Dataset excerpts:

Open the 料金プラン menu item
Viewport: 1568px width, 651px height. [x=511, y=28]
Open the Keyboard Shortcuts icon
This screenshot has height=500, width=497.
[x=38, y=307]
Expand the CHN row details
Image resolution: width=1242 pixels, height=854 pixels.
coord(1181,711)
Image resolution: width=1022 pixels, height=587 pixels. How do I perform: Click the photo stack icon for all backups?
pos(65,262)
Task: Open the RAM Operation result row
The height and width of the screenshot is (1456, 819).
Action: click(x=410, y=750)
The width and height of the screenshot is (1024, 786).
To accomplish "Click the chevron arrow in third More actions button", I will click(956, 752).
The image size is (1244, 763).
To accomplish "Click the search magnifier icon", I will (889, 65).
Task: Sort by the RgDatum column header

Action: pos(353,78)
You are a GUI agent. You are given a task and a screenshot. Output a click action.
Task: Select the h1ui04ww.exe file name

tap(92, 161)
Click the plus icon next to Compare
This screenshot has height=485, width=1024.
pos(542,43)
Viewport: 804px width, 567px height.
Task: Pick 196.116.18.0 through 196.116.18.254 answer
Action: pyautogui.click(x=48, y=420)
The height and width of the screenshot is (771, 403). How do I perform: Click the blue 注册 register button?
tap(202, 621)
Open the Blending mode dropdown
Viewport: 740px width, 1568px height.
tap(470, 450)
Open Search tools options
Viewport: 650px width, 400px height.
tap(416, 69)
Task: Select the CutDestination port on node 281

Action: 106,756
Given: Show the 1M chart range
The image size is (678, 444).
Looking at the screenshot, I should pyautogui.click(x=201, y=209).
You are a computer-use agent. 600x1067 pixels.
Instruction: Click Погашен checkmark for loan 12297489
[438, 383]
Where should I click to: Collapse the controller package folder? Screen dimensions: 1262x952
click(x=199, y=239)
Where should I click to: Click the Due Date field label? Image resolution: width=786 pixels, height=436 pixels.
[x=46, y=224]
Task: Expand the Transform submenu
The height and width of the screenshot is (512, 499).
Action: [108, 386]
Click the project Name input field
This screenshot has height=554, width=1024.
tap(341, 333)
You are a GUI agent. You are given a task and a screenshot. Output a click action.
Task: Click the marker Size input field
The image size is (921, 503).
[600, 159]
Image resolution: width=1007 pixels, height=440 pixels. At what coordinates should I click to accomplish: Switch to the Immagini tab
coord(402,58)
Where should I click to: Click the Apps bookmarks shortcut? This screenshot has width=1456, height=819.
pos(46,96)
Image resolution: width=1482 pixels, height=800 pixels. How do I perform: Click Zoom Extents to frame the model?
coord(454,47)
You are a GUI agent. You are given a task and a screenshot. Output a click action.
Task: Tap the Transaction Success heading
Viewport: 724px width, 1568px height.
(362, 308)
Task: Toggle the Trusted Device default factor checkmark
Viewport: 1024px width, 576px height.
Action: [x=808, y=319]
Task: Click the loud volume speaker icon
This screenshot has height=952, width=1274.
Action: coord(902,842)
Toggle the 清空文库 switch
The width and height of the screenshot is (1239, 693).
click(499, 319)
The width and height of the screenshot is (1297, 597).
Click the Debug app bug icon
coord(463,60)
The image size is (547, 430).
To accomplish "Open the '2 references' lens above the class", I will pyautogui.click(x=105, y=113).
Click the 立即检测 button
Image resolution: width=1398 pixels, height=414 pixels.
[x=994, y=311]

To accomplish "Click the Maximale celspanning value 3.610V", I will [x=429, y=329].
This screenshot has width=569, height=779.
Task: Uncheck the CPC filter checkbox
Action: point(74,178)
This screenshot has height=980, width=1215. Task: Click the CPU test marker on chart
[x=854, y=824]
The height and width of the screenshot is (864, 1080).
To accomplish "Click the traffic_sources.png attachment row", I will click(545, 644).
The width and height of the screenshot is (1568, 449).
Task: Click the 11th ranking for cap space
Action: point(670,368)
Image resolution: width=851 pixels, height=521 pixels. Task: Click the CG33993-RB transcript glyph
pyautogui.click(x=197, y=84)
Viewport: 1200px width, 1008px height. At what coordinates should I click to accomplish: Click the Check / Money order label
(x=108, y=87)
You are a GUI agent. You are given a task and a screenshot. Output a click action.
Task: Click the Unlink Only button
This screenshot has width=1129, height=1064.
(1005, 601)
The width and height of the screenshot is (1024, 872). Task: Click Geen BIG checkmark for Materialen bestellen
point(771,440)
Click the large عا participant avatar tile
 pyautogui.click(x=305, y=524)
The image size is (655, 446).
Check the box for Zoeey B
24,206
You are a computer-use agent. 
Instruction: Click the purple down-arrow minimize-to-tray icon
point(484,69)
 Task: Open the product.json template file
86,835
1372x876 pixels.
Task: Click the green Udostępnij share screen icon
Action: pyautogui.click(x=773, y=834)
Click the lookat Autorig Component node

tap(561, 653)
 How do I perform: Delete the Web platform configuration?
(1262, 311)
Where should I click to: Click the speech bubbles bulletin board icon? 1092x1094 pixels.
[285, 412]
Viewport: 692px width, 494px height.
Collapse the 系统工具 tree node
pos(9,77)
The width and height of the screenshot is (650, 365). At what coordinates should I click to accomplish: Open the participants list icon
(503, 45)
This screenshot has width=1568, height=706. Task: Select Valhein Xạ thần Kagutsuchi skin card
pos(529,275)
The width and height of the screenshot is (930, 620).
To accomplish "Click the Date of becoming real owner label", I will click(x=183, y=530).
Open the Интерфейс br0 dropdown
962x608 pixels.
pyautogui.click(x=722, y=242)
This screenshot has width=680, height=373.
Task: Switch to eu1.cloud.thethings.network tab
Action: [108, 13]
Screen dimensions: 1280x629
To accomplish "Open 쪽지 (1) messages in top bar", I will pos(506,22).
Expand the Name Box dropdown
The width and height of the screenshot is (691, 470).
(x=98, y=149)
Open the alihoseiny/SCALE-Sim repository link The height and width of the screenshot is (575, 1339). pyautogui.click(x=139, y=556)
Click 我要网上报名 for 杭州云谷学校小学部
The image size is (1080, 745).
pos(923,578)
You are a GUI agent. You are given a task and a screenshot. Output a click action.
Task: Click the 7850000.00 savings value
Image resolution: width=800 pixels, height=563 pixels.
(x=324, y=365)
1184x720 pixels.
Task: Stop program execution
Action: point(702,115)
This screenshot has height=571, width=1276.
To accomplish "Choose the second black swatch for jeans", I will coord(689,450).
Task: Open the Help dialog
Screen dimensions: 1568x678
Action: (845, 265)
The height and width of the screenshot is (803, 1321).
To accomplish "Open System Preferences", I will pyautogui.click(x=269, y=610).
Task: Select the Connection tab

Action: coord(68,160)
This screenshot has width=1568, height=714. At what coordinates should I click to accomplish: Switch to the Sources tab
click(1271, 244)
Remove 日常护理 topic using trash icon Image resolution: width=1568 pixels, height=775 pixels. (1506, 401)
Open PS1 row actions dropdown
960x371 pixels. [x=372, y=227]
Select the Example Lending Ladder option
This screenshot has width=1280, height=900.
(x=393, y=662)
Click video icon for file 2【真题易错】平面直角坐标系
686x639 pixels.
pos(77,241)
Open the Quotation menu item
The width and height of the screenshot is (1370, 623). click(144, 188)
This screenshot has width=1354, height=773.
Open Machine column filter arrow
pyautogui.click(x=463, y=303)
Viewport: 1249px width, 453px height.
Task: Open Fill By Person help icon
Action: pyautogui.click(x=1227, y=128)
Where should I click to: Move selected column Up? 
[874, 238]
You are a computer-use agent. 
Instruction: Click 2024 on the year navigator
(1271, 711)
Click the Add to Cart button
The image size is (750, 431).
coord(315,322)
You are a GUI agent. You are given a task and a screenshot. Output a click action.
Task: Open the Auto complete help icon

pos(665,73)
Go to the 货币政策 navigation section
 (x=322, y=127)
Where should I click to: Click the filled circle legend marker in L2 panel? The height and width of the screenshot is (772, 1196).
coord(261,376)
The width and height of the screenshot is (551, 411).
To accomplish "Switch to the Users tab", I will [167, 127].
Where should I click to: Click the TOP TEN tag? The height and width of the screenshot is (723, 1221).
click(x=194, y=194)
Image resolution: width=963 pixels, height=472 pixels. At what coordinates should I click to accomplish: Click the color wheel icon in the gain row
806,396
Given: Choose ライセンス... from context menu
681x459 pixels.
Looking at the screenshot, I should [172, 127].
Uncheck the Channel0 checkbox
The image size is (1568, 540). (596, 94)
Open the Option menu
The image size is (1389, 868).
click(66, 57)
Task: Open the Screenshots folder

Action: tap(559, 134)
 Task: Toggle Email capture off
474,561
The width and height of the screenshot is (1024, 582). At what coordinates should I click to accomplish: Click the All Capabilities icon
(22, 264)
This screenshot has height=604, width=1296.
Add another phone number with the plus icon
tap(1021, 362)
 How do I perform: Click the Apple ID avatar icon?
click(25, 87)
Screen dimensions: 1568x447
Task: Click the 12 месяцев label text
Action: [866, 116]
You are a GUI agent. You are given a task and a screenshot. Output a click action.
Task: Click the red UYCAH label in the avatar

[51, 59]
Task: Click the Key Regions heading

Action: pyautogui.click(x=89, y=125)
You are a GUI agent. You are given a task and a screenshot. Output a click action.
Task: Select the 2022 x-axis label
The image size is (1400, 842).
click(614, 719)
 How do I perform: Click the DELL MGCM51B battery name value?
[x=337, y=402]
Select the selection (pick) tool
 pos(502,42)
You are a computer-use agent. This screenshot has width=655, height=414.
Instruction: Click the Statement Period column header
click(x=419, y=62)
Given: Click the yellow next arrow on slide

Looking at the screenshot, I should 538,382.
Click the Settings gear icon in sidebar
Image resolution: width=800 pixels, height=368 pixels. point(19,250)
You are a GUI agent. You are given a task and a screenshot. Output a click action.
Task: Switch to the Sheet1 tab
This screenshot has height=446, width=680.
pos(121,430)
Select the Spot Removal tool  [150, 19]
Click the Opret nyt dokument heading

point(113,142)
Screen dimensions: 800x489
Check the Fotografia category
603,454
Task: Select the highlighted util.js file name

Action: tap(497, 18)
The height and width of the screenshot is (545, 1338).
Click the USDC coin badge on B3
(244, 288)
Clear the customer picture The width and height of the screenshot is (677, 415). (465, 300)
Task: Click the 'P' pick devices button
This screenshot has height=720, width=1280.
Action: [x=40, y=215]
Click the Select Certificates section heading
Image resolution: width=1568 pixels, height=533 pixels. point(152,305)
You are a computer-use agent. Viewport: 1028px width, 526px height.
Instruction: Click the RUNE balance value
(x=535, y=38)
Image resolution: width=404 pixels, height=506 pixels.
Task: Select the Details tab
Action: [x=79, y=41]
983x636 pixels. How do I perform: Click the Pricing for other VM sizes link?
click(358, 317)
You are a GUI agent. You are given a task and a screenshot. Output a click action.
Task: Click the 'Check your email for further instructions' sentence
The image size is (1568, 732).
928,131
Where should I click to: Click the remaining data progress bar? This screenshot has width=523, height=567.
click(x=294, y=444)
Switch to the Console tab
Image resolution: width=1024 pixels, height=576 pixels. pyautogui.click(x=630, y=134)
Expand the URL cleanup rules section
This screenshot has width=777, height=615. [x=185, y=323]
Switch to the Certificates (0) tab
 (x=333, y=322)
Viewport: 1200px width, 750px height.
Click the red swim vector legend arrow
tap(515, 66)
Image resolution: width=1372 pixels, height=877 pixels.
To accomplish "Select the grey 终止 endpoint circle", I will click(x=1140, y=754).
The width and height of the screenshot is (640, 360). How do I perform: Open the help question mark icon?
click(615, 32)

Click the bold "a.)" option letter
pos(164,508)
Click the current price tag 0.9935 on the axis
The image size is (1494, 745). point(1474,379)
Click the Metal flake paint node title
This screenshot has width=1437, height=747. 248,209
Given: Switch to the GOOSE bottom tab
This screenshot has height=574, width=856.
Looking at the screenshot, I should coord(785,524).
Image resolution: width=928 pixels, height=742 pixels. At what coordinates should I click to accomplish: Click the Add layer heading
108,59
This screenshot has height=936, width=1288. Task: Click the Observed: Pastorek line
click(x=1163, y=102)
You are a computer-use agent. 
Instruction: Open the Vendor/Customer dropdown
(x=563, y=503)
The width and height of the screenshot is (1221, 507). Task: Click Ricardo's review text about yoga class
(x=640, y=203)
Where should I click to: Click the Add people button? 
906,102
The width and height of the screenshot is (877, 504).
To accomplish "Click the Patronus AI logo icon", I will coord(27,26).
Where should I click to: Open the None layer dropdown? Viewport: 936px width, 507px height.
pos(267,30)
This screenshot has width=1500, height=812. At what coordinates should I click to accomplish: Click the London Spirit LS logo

Work instruction:
What is needed is the number of lines above that include the string "Choose", and nothing else.

Answer:
2